Segment Open
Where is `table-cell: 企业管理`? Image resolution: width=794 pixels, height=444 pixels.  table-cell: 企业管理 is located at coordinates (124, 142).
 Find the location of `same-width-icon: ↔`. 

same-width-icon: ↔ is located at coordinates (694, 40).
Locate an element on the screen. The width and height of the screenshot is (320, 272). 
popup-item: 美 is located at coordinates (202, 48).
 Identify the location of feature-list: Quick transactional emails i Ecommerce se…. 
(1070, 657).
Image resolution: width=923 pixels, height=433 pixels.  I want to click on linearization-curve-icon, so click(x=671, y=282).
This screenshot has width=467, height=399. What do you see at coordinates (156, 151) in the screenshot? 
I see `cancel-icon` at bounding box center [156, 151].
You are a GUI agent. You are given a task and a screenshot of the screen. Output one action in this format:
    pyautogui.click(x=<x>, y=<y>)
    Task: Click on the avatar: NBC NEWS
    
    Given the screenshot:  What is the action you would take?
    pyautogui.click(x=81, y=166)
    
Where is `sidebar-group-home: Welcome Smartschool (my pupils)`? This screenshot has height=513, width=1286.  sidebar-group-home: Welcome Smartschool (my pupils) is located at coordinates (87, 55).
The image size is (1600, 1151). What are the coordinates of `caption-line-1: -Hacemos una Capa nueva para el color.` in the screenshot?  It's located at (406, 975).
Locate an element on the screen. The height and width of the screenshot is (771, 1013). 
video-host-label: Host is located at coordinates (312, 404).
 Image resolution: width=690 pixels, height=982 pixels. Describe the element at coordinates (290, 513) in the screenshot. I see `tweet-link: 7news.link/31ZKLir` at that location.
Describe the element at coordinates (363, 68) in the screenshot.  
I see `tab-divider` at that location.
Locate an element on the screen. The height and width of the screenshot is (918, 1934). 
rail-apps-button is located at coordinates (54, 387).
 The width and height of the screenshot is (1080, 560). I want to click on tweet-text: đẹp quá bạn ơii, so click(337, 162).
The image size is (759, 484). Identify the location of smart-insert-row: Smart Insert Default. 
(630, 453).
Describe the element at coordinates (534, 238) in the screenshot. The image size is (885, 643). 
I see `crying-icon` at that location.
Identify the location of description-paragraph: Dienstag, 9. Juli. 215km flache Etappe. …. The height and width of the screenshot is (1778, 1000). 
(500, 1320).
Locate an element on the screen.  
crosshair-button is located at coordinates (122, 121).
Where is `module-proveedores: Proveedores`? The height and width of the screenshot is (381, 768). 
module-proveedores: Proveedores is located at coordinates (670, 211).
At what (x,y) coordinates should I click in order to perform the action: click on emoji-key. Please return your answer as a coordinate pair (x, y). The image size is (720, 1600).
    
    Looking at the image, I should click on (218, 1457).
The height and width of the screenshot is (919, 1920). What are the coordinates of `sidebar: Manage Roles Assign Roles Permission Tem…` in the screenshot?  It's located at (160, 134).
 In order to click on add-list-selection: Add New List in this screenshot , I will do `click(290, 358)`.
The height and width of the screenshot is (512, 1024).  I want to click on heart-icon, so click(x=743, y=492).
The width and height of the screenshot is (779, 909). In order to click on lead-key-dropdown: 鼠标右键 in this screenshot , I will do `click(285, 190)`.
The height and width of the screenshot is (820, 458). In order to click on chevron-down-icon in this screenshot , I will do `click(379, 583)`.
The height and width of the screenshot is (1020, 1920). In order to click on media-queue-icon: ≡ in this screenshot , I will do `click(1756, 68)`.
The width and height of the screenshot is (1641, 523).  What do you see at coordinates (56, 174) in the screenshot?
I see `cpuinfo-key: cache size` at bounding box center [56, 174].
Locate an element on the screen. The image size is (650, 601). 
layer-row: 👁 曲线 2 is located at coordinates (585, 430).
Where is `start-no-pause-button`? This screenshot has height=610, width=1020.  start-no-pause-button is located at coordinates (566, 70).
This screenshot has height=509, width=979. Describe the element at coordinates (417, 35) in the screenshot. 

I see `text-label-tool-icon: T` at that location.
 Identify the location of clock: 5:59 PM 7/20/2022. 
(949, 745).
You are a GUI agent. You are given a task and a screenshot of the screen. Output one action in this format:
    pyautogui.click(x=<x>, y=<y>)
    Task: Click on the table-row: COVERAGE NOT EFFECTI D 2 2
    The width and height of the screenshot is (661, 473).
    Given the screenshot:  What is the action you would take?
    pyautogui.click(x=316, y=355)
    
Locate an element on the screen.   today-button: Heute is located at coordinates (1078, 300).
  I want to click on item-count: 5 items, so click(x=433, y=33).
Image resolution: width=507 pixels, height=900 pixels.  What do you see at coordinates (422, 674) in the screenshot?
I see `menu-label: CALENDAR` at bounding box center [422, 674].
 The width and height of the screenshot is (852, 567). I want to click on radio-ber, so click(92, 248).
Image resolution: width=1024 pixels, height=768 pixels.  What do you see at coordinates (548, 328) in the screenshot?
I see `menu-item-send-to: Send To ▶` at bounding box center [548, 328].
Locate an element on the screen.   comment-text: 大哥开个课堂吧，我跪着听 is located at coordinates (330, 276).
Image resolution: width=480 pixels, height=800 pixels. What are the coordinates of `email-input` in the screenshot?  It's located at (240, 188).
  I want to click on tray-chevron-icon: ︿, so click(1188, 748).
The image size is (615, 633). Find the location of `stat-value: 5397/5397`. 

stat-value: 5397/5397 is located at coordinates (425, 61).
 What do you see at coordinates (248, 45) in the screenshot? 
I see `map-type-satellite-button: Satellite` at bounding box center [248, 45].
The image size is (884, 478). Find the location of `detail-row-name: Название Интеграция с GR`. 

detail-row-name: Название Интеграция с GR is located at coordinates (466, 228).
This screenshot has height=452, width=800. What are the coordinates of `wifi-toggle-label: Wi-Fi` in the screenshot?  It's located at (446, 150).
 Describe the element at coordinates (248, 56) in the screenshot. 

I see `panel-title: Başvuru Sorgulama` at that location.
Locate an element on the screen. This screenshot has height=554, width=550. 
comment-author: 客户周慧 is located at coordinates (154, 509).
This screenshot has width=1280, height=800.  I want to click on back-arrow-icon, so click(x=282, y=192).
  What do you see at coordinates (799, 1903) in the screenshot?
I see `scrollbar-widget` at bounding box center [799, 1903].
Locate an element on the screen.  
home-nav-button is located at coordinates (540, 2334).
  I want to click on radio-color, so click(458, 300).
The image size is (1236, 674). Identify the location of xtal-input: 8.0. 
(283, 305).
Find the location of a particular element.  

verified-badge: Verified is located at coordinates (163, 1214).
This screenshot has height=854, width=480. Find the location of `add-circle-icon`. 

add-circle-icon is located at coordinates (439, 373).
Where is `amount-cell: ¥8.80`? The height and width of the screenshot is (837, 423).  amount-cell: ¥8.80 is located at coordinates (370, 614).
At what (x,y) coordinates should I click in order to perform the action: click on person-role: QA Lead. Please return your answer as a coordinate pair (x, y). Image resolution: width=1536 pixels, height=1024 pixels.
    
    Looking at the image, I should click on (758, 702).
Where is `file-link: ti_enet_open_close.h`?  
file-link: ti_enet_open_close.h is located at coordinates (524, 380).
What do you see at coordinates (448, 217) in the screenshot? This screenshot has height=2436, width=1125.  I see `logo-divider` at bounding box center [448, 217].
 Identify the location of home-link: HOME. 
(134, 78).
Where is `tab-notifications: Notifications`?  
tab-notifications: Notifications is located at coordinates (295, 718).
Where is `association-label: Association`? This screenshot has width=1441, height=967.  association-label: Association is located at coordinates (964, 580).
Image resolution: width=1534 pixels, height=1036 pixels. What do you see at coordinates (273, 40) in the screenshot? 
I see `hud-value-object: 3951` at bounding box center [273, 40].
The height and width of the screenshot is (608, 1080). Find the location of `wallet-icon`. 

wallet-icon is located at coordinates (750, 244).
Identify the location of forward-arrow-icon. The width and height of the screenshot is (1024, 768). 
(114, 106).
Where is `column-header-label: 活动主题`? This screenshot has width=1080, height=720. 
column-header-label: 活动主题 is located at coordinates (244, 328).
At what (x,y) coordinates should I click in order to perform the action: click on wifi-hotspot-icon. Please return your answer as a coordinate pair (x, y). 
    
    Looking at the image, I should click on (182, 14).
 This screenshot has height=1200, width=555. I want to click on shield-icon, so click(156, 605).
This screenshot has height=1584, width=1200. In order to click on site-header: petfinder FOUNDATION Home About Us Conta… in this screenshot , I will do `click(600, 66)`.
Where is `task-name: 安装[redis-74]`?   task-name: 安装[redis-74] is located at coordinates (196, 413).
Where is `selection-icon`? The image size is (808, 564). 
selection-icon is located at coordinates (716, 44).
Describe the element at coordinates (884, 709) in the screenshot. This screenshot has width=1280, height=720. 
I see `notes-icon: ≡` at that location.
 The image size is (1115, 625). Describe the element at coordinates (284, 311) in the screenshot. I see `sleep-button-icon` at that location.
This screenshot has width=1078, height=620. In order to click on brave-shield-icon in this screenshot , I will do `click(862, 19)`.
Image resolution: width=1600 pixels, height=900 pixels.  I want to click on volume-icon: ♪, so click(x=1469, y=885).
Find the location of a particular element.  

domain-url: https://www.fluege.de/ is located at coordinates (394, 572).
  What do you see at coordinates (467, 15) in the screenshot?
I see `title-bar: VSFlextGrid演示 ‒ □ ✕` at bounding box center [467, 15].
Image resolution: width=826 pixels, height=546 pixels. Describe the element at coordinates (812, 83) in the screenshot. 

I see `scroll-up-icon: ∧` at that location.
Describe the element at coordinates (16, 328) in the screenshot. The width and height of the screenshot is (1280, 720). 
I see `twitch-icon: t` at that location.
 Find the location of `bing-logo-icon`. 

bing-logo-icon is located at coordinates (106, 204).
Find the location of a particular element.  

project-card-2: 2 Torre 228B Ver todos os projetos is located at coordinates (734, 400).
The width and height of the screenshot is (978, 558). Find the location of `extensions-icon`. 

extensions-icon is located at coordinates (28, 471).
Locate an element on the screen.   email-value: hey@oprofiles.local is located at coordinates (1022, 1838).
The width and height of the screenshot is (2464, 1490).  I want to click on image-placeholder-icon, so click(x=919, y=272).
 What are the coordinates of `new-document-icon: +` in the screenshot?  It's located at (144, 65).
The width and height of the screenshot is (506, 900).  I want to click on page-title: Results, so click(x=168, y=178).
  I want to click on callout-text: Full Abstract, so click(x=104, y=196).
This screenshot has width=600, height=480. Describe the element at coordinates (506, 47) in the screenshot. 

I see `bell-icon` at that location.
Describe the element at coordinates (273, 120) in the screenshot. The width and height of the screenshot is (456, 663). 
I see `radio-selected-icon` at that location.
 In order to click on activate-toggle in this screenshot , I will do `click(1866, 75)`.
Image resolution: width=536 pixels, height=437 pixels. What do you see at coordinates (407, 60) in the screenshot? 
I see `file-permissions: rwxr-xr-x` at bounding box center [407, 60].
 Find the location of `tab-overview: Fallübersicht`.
Segment Closed
Required action ::
Extract the stretch of entries from the line containing "Image resolution: width=480" through the line containing "center [248, 45].", copying each line verbatim.

Result for this exercise ::
Image resolution: width=480 pixels, height=800 pixels. What are the coordinates of `email-input` in the screenshot?  It's located at (240, 188).
  I want to click on tray-chevron-icon: ︿, so click(1188, 748).
The image size is (615, 633). Find the location of `stat-value: 5397/5397`. 

stat-value: 5397/5397 is located at coordinates (425, 61).
 What do you see at coordinates (248, 45) in the screenshot? 
I see `map-type-satellite-button: Satellite` at bounding box center [248, 45].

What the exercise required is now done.